Rotary steerable systems (RSS) replace the conventional motor-and-bend assembly that required a round trip to change the toolface orientation for directional corrections. An RSS steers continuously while rotating, allowing long lateral sections to be drilled without pulling out to adjust the tool. This can eliminate two to four round trips on a long horizontal well.
Measurement while drilling (MWD) and logging while drilling (LWD) tools provide formation evaluation data in real time without requiring a wireline logging round trip after drilling. Logging round trips on deep wells add 12 to 24 hours per log suite; LWD eliminates this cost at the expense of slightly reduced log quality in some measurement types.
Synonyms and Related Terminology
A round trip is also called a pipe trip or simply a trip in daily drilling reports. The individual operations are POOH (pull out of hole) and RIH (run in hole). Related terms include trip out (the operation of pulling the drill string from the wellbore to surface; abbreviated POOH; requires careful control of swabbing pressure and mud level maintenance), trip in (the operation of running the drill string from surface back to bottom; abbreviated RIH; generally faster than trip out and requires careful control of surge pressure), swabbing (the reduction in effective mud column pressure caused by pulling pipe out of hole too quickly; can cause a kick in overpressured formations; limits tripping speed in critical sections), bit run (the distance drilled on a single bit from the time it is run in to the time it is pulled out; maximizing bit run length reduces the number of round trips required per well), and non-productive time (NPT, rig time during which the drill bit is not advancing; round trips are a major component of NPT, alongside stuck pipe, weather downtime, and equipment failure).
How a Drilling Engineer Saved 14 Round Trips on a Horizontal Cardium Well in Alberta
A drilling team was planning a horizontal Cardium well in the Pembina area of west-central Alberta. The planned well depth was 2,850 metres measured depth (MD) with a 1,400-metre horizontal lateral section. Based on offset well experience, the engineering team identified the historical causes of round trips in this area: three bit changes in the vertical section, two bit changes in the build section, four bit changes in the lateral, two wireline logging runs, and three workstring trips for casing running, which totalled 14 round trips per well on average.
The engineering team redesigned the well program around a new PDC bit with a more aggressive cutter layout that had been proven in the Cardium in the neighboring Willesden Green area. This bit had demonstrated 1,800 to 2,200 metres per run in the vertical and build sections, compared to 600 to 900 metres for the previous tricone bits used in this area. An LWD suite was specified instead of wireline logging, eliminating the two wireline round trips. The casing program was redesigned with a flush-joint casing grade that could be run on drill pipe rather than requiring a separate casing running string, eliminating one casing round trip.

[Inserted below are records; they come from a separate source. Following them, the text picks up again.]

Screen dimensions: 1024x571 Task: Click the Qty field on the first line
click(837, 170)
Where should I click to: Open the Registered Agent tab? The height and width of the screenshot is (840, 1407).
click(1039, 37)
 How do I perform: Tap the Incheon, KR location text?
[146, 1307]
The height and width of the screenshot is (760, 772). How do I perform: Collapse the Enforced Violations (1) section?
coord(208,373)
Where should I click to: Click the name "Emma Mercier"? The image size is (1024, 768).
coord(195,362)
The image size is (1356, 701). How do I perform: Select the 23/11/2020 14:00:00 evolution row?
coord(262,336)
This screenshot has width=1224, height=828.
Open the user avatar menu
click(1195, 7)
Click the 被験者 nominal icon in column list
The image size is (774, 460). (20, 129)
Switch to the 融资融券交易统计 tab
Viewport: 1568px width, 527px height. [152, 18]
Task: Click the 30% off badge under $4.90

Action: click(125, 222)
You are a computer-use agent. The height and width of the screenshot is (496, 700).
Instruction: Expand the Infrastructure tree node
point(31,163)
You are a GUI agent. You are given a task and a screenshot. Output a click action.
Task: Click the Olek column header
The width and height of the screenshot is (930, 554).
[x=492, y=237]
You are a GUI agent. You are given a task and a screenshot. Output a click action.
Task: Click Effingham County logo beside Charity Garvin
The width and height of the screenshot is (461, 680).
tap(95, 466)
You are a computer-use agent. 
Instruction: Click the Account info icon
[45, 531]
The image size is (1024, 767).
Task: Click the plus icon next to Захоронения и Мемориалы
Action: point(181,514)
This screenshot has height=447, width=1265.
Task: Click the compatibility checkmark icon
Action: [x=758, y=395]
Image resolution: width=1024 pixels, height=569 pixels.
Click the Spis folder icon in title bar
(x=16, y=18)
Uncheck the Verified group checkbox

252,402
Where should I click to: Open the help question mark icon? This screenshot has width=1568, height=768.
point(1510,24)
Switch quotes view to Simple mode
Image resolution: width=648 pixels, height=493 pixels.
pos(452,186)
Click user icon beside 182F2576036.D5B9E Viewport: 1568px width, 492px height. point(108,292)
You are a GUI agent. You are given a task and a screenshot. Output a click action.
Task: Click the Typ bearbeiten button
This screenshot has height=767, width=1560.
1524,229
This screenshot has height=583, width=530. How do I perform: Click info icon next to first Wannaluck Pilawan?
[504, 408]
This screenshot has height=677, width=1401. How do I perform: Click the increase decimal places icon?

The well was drilled with 5 round trips total: one bit change in the vertical, one bit change at the build-to-lateral transition, the casing run, one run for the completion string, and one wireline run for the cement bond log (which LWD could not replace). This was 9 fewer round trips than the field average. At 14 hours per round trip average and a rig rate of CAD 22,000 per day, the 9 saved round trips reduced well cost by approximately CAD 115,000 and reduced the total spud-to-rig-release time by 5.25 days.